List every line in the records below that contains the word "logo", matching its case exactly.
* Begin DATA SECTION *
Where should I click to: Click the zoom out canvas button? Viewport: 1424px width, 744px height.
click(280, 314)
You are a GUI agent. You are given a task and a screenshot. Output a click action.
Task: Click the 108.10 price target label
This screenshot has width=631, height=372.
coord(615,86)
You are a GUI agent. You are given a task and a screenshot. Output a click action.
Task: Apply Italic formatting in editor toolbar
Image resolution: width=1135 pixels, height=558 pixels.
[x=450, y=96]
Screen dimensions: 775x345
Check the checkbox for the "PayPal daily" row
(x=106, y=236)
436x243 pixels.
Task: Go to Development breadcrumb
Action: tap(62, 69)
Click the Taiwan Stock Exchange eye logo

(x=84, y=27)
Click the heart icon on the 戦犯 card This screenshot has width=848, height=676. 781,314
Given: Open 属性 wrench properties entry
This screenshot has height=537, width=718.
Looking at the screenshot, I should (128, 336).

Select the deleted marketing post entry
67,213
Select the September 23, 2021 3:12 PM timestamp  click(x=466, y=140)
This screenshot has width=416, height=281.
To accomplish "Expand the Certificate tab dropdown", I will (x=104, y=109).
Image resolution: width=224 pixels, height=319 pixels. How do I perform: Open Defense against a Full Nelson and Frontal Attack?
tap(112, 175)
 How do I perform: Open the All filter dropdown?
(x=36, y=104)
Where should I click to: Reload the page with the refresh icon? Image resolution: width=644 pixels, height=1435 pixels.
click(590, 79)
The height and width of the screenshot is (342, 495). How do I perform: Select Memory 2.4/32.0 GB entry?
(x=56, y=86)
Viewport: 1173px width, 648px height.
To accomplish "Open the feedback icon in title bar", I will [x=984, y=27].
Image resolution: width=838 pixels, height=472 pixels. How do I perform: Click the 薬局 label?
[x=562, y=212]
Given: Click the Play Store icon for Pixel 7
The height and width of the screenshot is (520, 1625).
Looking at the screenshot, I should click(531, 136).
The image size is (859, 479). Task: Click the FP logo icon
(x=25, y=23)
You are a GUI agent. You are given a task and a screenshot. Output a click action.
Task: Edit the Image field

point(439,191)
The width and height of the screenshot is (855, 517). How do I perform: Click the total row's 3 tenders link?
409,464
* End DATA SECTION *
▸ SOLVED EXERCISE
Click the Taiwan Stock Exchange eye logo
The image size is (859, 479). Task: Click the FP logo icon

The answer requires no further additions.